Natural rarity

Much lusted-after for millennia, this beloved organic material needed no cutting, faceting, or polishing; apart from possibly a drill hole depending on application, a pearl emerges fully grown from the shell and ready to use, limited only by a designer’s imagination. Since only one oyster out of every 2000 might have contained a pearl, it was this uncommonness and rarity that contributed to the higher values and the lust of desirability.
There’s a widely held popular misconception about how natural pearls are created. The common belief is that it’s a grain of sand or bit of grit that annoys the heck out of the oyster and in self-defence, it begins the time-consuming effort that eventually creates a pearl. Most often, it’s larvae or tapeworms that lodge in the mantle tissue. This magical virtue of adaptation is an intriguing way to turn a negative situation into a positive and elegantly solves a problem, plus the end result is something tangible and pleasing to the eye. Bivalves, such as mussels, have the capability of producing a pearl, but theoretically, any calcium shell-based mollusc can and sometimes does with the best quality natural specimens originating in oysters.
The scientific stuff
Aragonite is a type of calcium carbonate mineral in crystalline form and is generally white in colour. It forms the basis of conchiolin in the nacre, determining the eventual colour of the pearl. Creamy, silvery, or pinkish overtones are dependent on regional characteristics and oyster variety, while the level of lustre is determined by the nacre’s thickness and quality. Price is significantly affected by variables in shape, size, sheen, iridescence, pitting, and blemishes from imperfections. The more perfect spheres are the rarest and most prized.
Portrait gallery status

Especially from the 1400s onward, traditional court artists painted portraits of kings, queens, dukes, duchesses, and yes, royal mistresses, too, each depicted on canvas wearing extravagant finery encrusted with pearl embroidery, draped in multiple long strands of matched round or slightly off-round pearls. Their crowns, tiaras, headdresses, and ears, or in the case of the men, singular ear, dripped with huge drop-shape pearls. And all of these were natural, since it would be a few hundred years before Mr. Mikimoto, who gets the credit or the blame for creating cultured pearls, depending on your point of view.
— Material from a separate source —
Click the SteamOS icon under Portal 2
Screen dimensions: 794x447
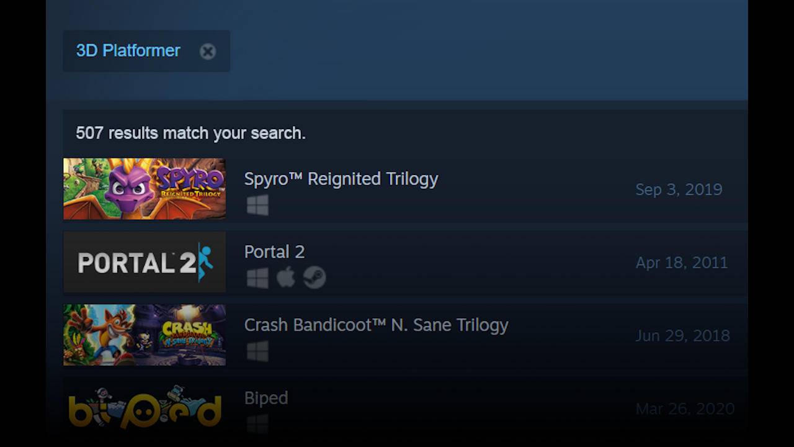pos(314,278)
Occasionally, some of the natural beauties show up at auction, as do breathtaking pre-1920’s designs from renowned houses like Vever, Lalique, Chaumet, Tiffany & Co., and Cartier. Currently, natural pearl necklaces can sell for upward of $200,000. Many natural pearl jewels that come to market had changed hands around the time of the Russian Revolution, as aristocrats escaped the violence and turmoil.
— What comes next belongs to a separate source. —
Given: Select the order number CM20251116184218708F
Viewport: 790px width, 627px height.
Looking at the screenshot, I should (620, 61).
Off-shape, misshapen baroque pearls were popular royal jewels during the Renaissance, as evidenced by portraiture of the period. Baroque pearls were back in vogue in the 19th century in Renaissance Revival figural brooches. Imaginative and fanciful examples of these pearls were used to create animals, mermaids, mermen, and butterflies. Some of the most famous examples, known as the Canning Jewels, were once owned by Britain’s Lord Canning and are on permanent display at the Victoria and Albert Museum. Semi-baroque and flattened on the bottom bouton types were attractive in some applications, as were tiny split pearls. In the late 1700s and throughout the 1800s, small seed pearls commonly came from India and China, comprising elaborate love-knot designs strung on silk or pale-coloured horsehair affixed onto backings of mother-of-pearl. Imagine the time, patience, and dexterity required to drill them using hand tools.